The dean’s slow-down discursive offense burns twenty minutes off our half-hour meeting, and I am at a disadvantage because I am afraid my sprinkler system might go off.  Once he regains control of the conversation, I know he will run out the clock, and so I start to rattle off as many points as quickly as I can: I won the election, and he should have met me.  He surely knew that our secret election process, which he had signed off on, was likely to produce a close vote.  What’s more, the personal opinions he solicited did not amount to a democratic election–it seemed to have set aside the election results.  Also, it was wrong to announce the selection of a chair without consulting the department.  And repudiating the vote without meeting me could also be read as a personal rejection—which my colleagues have indeed done.        
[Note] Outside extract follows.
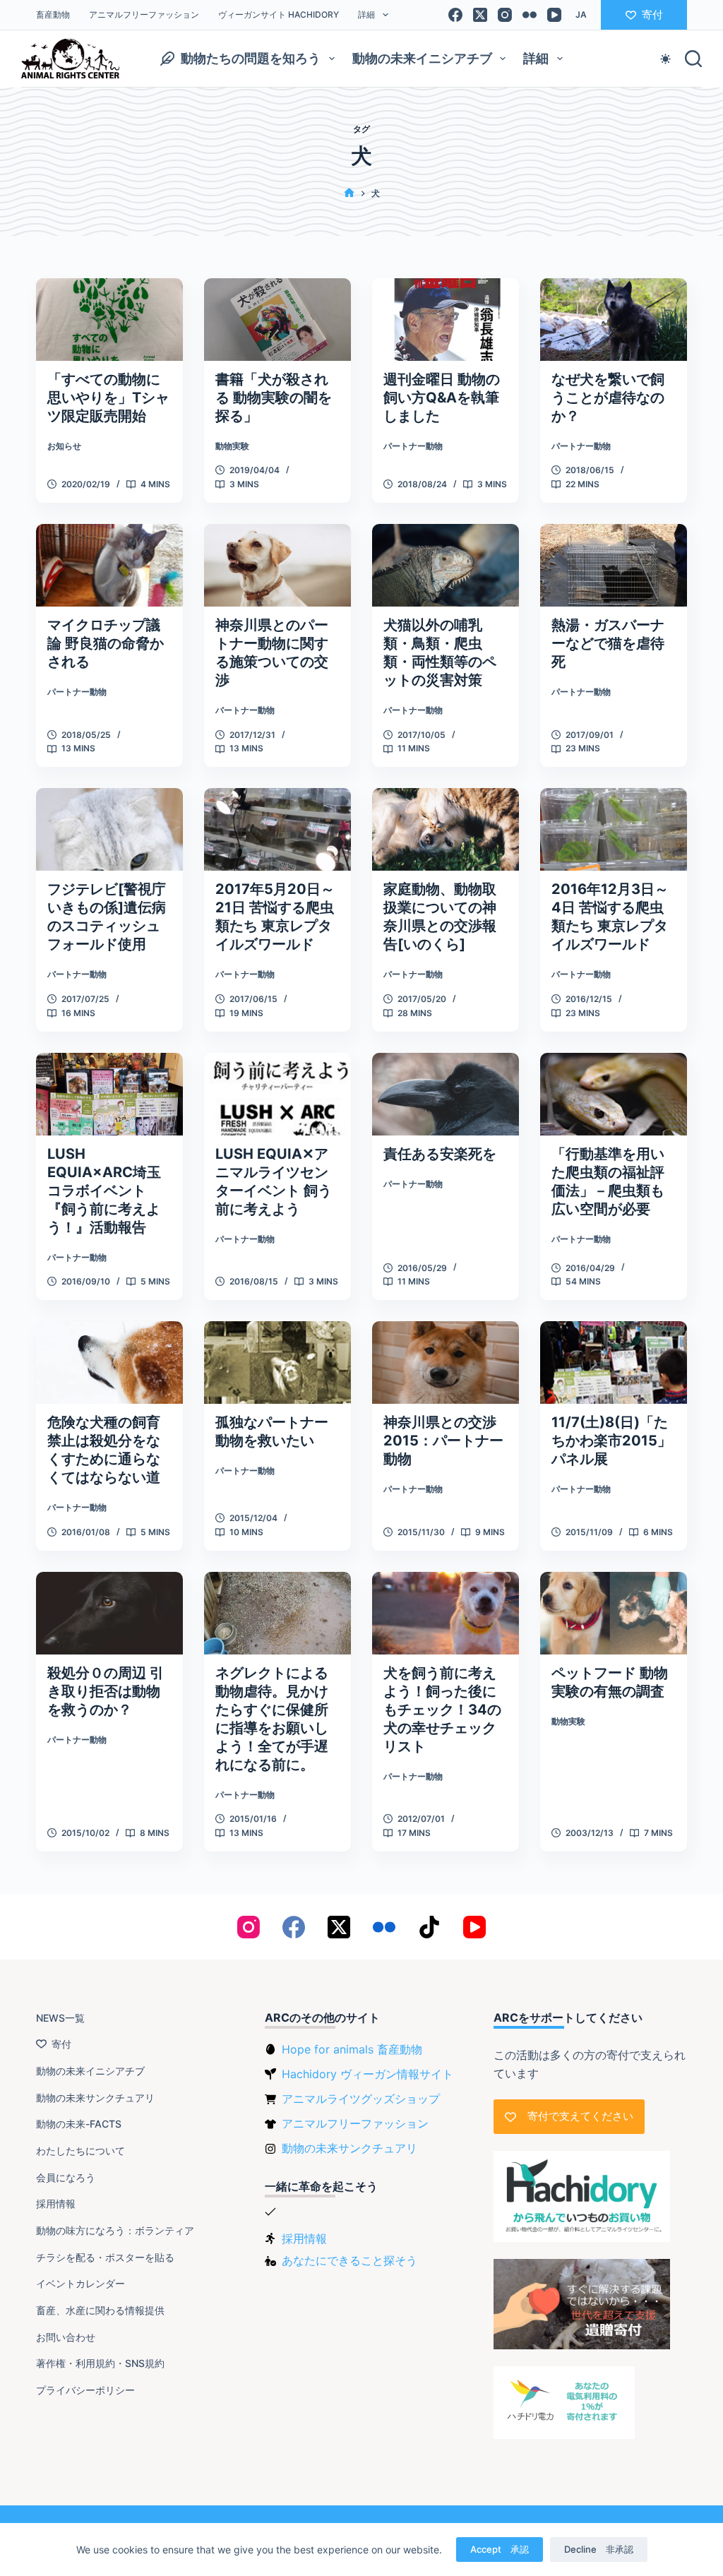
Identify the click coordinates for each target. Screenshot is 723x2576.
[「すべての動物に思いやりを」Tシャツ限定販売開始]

I start fast, but I am choked up and find my words leaking out increasingly slowly.  I occasionally peer out the window, too, though I don’t have as favorable an angle on the playground.  I find myself speaking so faux-thoughtfully as I’m making the point about his not meeting me that I have time to think about how slowly I’m talking and how absurd and beside the point this is.  There is nothing I can say that will change the dean’s decision, and my colleagues aren’t going to try to override it.  He is really good, as if he had done graduate work in charm school or the Method.  Still talking, I find myself wondering how the dean would have handled Nardo at the park yesterday.  If I had the dean’s skills, Nardo no doubt would have signed on as our batboy.  And I’m sure people are criticizing the dean all the time.  I wonder how he handles it.  Because the gap between what I’m thinking and what I’m saying has expanded dangerously, I suddenly panic that I’m going to change the movie and blurt out some highly inappropriate Fredo Corleone-esque lines from The Godfather, Part Two:  “I’m smart!  I can handle things!   I want respect!  I was passed ovah!” etc.  To avoid that fate, I just shut up.  

We both stand.  So much for taking it right to the dean.  He admits that, knowing what he knows now, “some things might have been done differently.” We are all smiles as he shows me the door, inviting me to return and chat any time, but I think for a moment about exiting through the window because I know I’ve been robbed. The literary critic Hayden White or maybe Francesca notes that narratives always assume a point of view.   I need to keep in mind, too, that for those who glimpse our games on their way to other parts of the park, they are all comedy.